Military search protocol changed after teen's death
Minister rejects increasing military search and rescue capabilities in Labrador
The Department of National Defence is changing how the military handles search and rescue calls following the tragic death of a teenage Labrador snowmobiler.
Military officials will no longer wait for a call back from anyone needing assistance in a search.
The move follows the death of Burton Winters, 14. He was found dead on sea ice three days after he went missing at the end of January.
The military has been heavily criticized for its slow response to help in the search.
Defence Minister Peter MacKay stressed Thursday that ground search and rescue is a provincial responsibility.
But he said the "amended protocol" will help Canadian Forces provide additional assistance. The new rules are in effect in Newfoundland and Labrador immediately, and will be introduced across the country.
"The military will provide an additional layer of due diligence," MacKay said.

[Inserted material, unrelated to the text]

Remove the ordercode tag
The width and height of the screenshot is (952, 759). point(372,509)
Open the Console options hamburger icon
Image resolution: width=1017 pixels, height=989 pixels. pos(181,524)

"Military officials will now proactively call back the lead agencies to ascertain whether Canadian Forces assets are still requested."
The defence minister acknowledged it is "obviously" a difficult time for the family and friends of Burton Winters and the people of Makkovik.
"I know that today’s announcement does not bring closure to their suffering," MacKay said. "But I do hope that it reassures the community that professionals are always evaluating and working together and that our search and rescue capabilities are always looking for ways to improve."
But MacKay rejected increasing military search and rescue capabilities in Labrador beyond the two Griffon helicopters currently in the region.
"The Canadian Forces are constantly looking at their posture when it comes to search and rescue assets," he noted. "We have determined that the current posture is one which fits the needs and the availability."
When the military was initially called the morning after Winters was reported missing, weather and then mechanical problems kept two Griffon helicopters in Goose Bay grounded. Civilian choppers joined the search.
Under the previous protocol, the onus then reverted to the searchers to call the military a second time. In the Winters case, that didn’t happen until more than 48 hours after the boy was reported missing.
Winters was found dead on the ice a day after that. He had walked 19 kilometres from his abandoned snowmobile.
Intergovernmental Affairs Minister Peter Penashue, who represents Labrador in the House of Commons, said he spoke with Winters’s family to inform them of the protocol change.